## Was verlangt wird
Setze den Text über den Anspruch auf ein 13. Gehalt im Anschluss an seinen letzten Satz fort.

## Ausgewählter Textauszug
:::
I. Der Anspruch folgt aus § 3 Satz 5 des [X.] vom 29. März 1999. Danach ist die Zahlung eines 13. Gehalts eine freiwillige Leistung, die anteilig als Urlaubs- und Weihnachtsgeld gewährt werden kann. Eine Auslegung dieser Klausel ergibt unter Anwendung von § 305c Abs. 2 [X.], dass damit ein vertraglicher Anspruch auf Zahlung eines 13. [X.] begründet worden ist.

1. Nach den Feststellungen des [X.]s handelt es sich um Allgemeine Geschäftsbedingungen.

2. Die Auslegung Allgemeiner Geschäftsbedingungen durch das Berufungsgericht unterliegt einer vollen revisionsrechtlichen Nachprüfung ([X.] 8. Dezember 2010 - 10 [X.] - Rn. 15, [X.]E 136, 294). Allgemeine Vertragsbedingungen sind nach ihrem objektiven Inhalt und typischen Sinn einheitlich so auszulegen, wie sie von verständigen und redlichen Vertragspartnern unter Abwägung der Interessen der normalerweise beteiligten Verkehrskreise verstanden werden, wobei nicht die [X.] des konkreten, sondern die des durchschnittlichen Vertragspartners des Verwenders zugrunde zu legen sind. Ansatzpunkt für die nicht am Willen der jeweiligen Vertragspartner zu orientierende Auslegung ist in erster Linie der [X.]. Ist dieser nicht eindeutig, kommt es für die Auslegung entscheidend darauf an, wie der Vertragstext aus Sicht der typischerweise an Geschäften dieser Art beteiligten Verkehrskreise zu verstehen ist, wobei der [X.] verständiger und redlicher Vertragspartner beachtet werden muss. Soweit auch der mit dem Vertrag verfolgte Zweck einzubeziehen ist, kann das nur in Bezug auf typische und von redlichen Geschäftspartnern verfolgte Zwecke gelten ([X.] 8. Dezember 2010 - 10 [X.] - Rn. 15, aaO). Bleibt nach Ausschöpfung der Auslegungsmethoden ein nicht behebbarer Zweifel, geht dies gemäß § 305c Abs. 2 [X.] zulasten des Verwenders. Die Anwendung der Unklarheitenregel des § 305c Abs. 2 [X.] setzt voraus, dass die Auslegung einer einzelnen [X.] mindestens zwei Ergebnisse als vertretbar erscheinen lässt und von diesen keines den klaren Vorzug verdient. Es müssen „erhebliche Zweifel“ an der richtigen Auslegung bestehen. Die entfernte Möglichkeit, zu einem anderen Ergebnis zu kommen, genügt für die Anwendung der Bestimmung nicht (st. Rspr., vgl. [X.] 20. Februar 2013 - 10 [X.] 177/12 - Rn. 16).
:::
(Teil einer Datendatei)
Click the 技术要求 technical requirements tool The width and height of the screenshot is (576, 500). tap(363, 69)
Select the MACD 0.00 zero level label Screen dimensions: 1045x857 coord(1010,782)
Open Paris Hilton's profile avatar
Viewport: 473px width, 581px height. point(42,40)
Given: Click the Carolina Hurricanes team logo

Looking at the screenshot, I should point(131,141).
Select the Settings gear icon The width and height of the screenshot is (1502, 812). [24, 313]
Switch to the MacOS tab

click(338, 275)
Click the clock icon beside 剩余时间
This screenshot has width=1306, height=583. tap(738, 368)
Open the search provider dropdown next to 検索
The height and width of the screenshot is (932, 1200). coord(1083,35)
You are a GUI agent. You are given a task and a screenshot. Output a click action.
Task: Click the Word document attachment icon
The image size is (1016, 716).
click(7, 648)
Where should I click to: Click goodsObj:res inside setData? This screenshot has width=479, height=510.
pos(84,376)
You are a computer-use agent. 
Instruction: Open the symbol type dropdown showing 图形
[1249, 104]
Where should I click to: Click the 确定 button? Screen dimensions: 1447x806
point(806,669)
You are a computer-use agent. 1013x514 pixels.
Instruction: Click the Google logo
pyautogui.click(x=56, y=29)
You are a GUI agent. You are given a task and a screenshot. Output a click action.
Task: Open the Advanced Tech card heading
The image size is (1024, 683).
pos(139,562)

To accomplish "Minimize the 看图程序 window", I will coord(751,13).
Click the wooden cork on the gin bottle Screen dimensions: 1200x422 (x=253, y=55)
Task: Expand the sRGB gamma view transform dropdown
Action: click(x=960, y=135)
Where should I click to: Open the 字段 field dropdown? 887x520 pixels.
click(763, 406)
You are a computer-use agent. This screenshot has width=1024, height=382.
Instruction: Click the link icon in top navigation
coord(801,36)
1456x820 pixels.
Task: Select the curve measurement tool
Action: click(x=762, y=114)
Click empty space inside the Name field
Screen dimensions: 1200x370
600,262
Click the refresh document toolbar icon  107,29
:::
## Antwort zur Aufgabe
3. Die Auslegung von § 3 Satz 5 des [X.] lässt mehrere Ergebnisse vertretbar erscheinen.

a) Denkbar ist, dass unmittelbar ein vertraglicher Anspruch auf ein 13. Gehalt begründet worden ist. Die Regelung kann nämlich wie folgt verstanden werden: „Es wird ein 13. Gehalt als freiwillige Leistung der Firma gezahlt, wobei die Leistung anteilig als Urlaubs- und Weihnachtsgeld gewährt werden kann.“

aa) Nach dem Wortlaut wird „die Zahlung eines 13. Gehalts“ bestimmt, ohne dass sich - für den durchschnittlichen Vertragspartner ohne Weiteres erkennbar - der Verwender die jeweilige Entscheidung über die Zahlung vorbehalten hat (etwa: „Wird ein 13. Gehalt gezahlt. …“). Ein Vorbehalt besteht ausdrücklich nur insoweit, als das 13. Gehalt anteilig als Urlaubs- und Weihnachtsgeld gewährt werden kann. Daraus mag für den durchschnittlichen Vertragspartner folgen, dass der Verwender sich die Entscheidung über die Aufteilung, nicht aber über das „Ob“ einer Zuwendung vorbehalten hat. Auch deren Höhe ist mit der Bezeichnung „13. Gehalt“ eindeutig bestimmbar.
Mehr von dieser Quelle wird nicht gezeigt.